▶ Exercise tasks:
a - In the post below about cGMP inspections, which agency did the EMA send to inspect the sterile clinical trial area?
b - From the post below, reproduce the passage between "For one of the" and "your ass down.", inclusive, substituting "inspector" for "investigator".

▶ Document section:
Not hard to get these. Guided tours not hard to get. I haven’t been in many years at this point but once upon a time I did visit the MIP in Colorado for a guided tour.
I’m not sure that is true. There has been an existing standard for about 18 months that people could have been audited against by the normal accrediting bodies. And there’s nothing preventing people looking at ISO 9001 accreditation (for QMS). And there’s nothing preventing people looking at SQF standards for food/edible production and getting audited and accredited for that as well.
I had to do that for two of my facilities in Michigan - and they came and waved their magic wands… and gave us a piece of paper and made us commit to continuous improvement and have come back twice since then to make sure we are staying committed (as they usually do).
Is that different than having the FDA come in? Or running an FDA licensed establishment? Sure is - because FDA doesn’t require a 3rd party accreditation. They don’t require ISO or SQF or ANAB or any of that stuff - AT ALL.
For them, demonstrating your quality system and filing the appropriate paperwork (like people do with many state licensed establishments) is sufficient. Whether we like it or not. Whether we think they need 3rd party or not. And whether or not we agree that all the thousands of FDA licensed establishments are actually cGMP or not. That’s just how it is.
For one of the facilities - there’s a lot more for us to do, but the bones are there and we make considerable effort along the path each month. For the other facility, I’m not involved anymore - but I did chat with the new director of operations recently and they were expanding more of their qualification efforts (we did very basic commissioning when I was there) and that sounds like something someone would only be doing if they were trying to maintain appropriate levels of quality for a cGMP environment.
I think the hardest part of all of this is that cGMP has always been subjective. One investigator will tell you all is well and another will come and shut your ass down.
Case in point - back in 2007 I was working for Aptuit. They had just recently passed an inspection by the FDA for their sterile clinical trial area. The powers that be in management decided they also wanted to be able to ship those materials into the UK for clinical trials there. So they invited the EMA to come out and do an inspection - the EMA sent the MHRA (UK FDA) - they showed up, took one look at the facility and immediately shut the whole fucking thing down. This meant almost 60% of all the products being made there could no longer be shipped to the EU. It meant 3 rounds of layoffs. It meant 18 months of me tirelessly working to learn how MHRA cGMP worked, fixing everything we were doing to meet the FDA’s requirements (which we had, multiple times!) and literally rewriting the quality system, sterile manufacturing protocols, and all supplier management controls.

▶ Record excerpts:
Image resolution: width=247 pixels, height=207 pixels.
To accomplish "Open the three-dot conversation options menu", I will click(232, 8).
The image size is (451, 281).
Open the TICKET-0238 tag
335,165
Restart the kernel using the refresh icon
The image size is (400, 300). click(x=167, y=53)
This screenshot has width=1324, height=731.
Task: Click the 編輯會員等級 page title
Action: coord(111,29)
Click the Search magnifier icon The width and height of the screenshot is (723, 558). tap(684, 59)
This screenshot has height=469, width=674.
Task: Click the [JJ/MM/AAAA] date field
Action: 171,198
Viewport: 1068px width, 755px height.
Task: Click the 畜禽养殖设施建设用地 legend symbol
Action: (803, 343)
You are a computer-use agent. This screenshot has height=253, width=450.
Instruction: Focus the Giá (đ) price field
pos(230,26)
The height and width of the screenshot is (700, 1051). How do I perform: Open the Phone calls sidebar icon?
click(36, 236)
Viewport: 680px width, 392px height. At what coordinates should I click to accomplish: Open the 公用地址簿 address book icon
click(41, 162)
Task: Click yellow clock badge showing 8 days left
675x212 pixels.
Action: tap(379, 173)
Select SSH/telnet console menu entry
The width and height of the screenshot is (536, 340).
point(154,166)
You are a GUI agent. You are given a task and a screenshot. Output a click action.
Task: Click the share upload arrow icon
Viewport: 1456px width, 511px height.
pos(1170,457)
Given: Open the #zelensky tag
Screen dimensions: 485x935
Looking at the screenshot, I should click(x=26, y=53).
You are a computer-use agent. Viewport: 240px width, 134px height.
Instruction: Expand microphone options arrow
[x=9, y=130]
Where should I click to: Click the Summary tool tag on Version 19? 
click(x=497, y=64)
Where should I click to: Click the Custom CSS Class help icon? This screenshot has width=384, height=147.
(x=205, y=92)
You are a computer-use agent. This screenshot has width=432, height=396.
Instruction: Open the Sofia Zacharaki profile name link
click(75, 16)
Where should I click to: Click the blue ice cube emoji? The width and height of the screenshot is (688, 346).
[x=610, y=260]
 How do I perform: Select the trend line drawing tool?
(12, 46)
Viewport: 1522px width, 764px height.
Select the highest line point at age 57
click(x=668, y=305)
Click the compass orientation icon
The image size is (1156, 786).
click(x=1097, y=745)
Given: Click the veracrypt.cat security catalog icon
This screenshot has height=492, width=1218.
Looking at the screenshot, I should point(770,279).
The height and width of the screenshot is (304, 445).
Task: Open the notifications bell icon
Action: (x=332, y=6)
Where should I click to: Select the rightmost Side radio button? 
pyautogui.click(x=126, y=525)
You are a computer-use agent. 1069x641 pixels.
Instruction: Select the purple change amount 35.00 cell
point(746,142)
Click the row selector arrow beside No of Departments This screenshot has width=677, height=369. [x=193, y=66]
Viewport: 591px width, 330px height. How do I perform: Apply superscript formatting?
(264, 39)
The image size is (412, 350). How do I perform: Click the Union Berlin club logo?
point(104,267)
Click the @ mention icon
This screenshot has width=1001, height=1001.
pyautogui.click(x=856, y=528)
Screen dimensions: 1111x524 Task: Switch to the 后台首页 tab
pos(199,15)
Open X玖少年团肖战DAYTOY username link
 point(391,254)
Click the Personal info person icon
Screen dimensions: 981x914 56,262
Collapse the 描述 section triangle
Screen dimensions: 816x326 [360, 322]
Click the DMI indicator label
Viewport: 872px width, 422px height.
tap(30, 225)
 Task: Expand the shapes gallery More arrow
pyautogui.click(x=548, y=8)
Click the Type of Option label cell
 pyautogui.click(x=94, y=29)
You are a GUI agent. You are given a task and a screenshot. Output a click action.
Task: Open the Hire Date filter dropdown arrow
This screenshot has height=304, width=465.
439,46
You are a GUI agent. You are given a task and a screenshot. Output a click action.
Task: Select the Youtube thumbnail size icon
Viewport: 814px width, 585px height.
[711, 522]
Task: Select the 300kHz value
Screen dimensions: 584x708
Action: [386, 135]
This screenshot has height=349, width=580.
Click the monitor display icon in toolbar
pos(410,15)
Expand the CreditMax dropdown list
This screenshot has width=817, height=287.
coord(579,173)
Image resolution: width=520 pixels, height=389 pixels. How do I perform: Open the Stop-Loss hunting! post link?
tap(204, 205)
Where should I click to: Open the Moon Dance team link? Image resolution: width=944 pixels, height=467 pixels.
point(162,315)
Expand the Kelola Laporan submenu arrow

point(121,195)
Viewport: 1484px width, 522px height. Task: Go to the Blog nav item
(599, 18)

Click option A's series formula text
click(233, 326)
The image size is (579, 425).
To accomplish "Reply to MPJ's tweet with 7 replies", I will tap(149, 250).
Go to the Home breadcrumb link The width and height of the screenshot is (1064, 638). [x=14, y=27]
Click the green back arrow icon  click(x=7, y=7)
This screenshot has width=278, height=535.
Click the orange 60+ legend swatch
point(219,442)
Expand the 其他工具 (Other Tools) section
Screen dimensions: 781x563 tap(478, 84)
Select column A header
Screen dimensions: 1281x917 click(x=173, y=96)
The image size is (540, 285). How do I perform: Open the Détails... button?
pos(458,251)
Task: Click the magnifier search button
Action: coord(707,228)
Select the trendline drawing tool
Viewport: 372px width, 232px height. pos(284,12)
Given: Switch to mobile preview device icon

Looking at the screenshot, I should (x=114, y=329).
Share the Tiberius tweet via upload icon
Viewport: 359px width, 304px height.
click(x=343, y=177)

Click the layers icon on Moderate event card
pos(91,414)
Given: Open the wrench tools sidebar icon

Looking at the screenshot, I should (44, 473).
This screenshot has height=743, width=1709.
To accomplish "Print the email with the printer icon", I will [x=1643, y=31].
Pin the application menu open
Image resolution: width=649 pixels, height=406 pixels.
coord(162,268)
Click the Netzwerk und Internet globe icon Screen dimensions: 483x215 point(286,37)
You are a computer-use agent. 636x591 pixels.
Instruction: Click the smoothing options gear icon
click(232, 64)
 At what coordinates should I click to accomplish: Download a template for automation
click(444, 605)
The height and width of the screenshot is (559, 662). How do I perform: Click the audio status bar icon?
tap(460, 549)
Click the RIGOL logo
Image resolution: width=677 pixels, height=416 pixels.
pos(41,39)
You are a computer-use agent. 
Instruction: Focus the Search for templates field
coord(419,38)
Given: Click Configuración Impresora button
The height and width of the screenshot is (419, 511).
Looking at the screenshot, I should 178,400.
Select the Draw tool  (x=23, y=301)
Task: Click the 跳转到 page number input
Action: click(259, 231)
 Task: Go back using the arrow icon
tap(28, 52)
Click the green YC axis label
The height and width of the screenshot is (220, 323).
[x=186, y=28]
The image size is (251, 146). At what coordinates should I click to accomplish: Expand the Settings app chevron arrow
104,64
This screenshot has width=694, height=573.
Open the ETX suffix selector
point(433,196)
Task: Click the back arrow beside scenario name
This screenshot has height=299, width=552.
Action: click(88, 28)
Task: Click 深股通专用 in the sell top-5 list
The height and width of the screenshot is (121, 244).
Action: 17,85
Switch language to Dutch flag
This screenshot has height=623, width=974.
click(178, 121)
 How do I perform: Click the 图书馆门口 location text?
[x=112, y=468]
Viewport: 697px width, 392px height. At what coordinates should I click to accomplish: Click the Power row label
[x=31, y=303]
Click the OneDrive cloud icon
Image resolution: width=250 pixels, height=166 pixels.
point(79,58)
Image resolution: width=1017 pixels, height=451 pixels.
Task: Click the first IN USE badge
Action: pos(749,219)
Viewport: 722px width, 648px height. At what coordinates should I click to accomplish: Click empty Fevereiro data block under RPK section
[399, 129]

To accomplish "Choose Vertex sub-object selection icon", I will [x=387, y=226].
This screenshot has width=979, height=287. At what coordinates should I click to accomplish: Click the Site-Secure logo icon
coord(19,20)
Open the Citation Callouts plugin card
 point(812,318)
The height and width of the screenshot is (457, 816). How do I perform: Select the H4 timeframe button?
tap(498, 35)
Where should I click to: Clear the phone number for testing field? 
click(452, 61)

▶ Results by task:
a - The MHRA.

b -
For one of the facilities - there’s a lot more for us to do, but the bones are there and we make considerable effort along the path each month. For the other facility, I’m not involved anymore - but I did chat with the new director of operations recently and they were expanding more of their qualification efforts (we did very basic commissioning when I was there) and that sounds like something someone would only be doing if they were trying to maintain appropriate levels of quality for a cGMP environment.
I think the hardest part of all of this is that cGMP has always been subjective. One inspector will tell you all is well and another will come and shut your ass down.